MARCO TRAVAGLIO per Il FQ, 18-9-19
La prima volta che incontrai Matteo Renzi fu nel dicembre 2010, nello studio di Lilli Gruber.
Lui era collegato dal suo ufficio di sindaco di Firenze e s’era appena fatto beccare in visita a B. nella villa di Arcore, in pieno bunga-bunga.
Ovviamente B. gli aveva garantito la massima segretezza e ovviamente aveva subito spifferato tutto. Dissi a Renzi che era un “furbo fesso”. E glielo ripeterei anche oggi, perché tutta la sua parabola politica – dall’ascesa alla discesa in picchiata fino alla scissione – è riassunta da quei due aggettivi ossimorici: furbo e fesso.
È più forte di lui: appena fa una furbata, la rottama subito dopo con una fesseria.
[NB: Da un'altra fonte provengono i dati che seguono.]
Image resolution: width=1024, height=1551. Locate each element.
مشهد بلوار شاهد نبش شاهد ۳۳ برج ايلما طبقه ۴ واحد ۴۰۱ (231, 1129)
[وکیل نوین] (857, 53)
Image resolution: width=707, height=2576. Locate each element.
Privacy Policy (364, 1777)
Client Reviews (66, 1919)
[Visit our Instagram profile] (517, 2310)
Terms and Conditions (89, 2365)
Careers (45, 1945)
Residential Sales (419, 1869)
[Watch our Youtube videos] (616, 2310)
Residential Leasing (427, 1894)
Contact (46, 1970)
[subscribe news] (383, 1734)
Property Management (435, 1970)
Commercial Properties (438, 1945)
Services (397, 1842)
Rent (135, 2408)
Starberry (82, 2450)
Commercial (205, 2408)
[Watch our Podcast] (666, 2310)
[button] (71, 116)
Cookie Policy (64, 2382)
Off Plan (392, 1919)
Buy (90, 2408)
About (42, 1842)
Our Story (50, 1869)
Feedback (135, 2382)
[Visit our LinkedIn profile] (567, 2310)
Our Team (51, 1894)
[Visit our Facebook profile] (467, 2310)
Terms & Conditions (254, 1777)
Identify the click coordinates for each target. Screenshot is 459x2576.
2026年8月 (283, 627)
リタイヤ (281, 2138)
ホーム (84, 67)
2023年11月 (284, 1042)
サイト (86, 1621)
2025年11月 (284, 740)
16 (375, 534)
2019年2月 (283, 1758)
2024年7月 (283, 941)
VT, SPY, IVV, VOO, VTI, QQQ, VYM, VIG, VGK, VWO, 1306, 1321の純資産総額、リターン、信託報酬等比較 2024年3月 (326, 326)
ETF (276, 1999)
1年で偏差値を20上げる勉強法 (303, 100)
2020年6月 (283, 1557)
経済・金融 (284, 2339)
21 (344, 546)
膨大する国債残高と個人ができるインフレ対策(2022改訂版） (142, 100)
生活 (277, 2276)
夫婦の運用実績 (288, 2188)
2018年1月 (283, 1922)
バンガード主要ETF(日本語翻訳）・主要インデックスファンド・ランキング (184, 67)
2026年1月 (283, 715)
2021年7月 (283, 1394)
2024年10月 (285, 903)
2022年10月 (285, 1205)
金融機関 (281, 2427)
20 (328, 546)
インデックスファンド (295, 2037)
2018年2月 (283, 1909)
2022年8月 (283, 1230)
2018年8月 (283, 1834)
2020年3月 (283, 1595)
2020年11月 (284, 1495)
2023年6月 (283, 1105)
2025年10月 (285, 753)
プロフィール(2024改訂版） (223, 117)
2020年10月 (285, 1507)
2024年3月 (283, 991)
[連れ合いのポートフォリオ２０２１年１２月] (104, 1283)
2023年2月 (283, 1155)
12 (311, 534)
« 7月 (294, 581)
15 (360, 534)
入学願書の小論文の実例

La furbata del Patto del Nazareno e la fesseria del golpe anti-Letta senza passare dal voto.
La furbata degli 80 euro che portò il Pd al 40,8% alle Europee e la fesseria di sentirsi onnipotente. La furbata della rottamazione e la fesseria della restaurazione (con Alfano, Verdini, il Jobs Act, la controriforma elettorale e costituzionale).
Poi, dopo la tranvata referendaria, niente più furbate, ma solo fesserie: spingere Bersani&C. fuori dal Pd, non lasciare la politica nemmeno per un nanosecondo, paracadutare la Boschi in Alto Adige e, perse le elezioni 2018, ingozzarsi di popcorn e sabotare il dialogo con i 5Stelle, nella speranza di farli distruggere da Salvini e incamerarne i voti (non ne tornò a casa nemmeno uno).
Poi, quest’estate, una nuova furbata: spingere Zinga, che puntava dritto al voto come Salvini, e costringerlo a fare il governo con Di Maio.
Ma ecco, subito dopo, la fesseria: la scissione.
Ciascuno è libero di uscire da un partito quando gli pare.
Solo, dovrebbe spiegare il perché. Ieri Renzi ci ha provato in due pagine di Repubblica e in due ore di Porta a Porta, ma non ci è riuscito.
Quando il suo Pd perse l’ala sinistra, fu perché Renzi stava realizzando il programma di B. Ma ora quale sarebbe il suo dissenso con la linea Zinga?
Ammesso che ora il Pd abbia una linea, è quella che Renzi ha imposto meno di un mese fa: il governo col M5S. Dunque perché se ne va con i suoi quattro gatti (per tacer di Lotti)? Mistero.
Il fatto che nel Conte 2 non ci siano sottosegretari toscani, tantomeno di Rignano, non pare proprio dirimente. E se ora “rientrano D’Alema, Bersani e Speranza”, questa non è la causa, ma l’effetto della sua uscita.
Definire poi un partitino da 3-4% “laboratorio di innovazione spaventoso” e “un ’esplosione di proposte” per “occupare lo spazio del futuro”, è roba da Tso.
Più che a un’esplosione di energia, fa pensare alla manutenzione delle poltrone.
Roba da socialdemocratici, nel senso del Psdi.
Quelli che si fermò un’auto blu, non ne scese nessuno ed era Nicolazzi.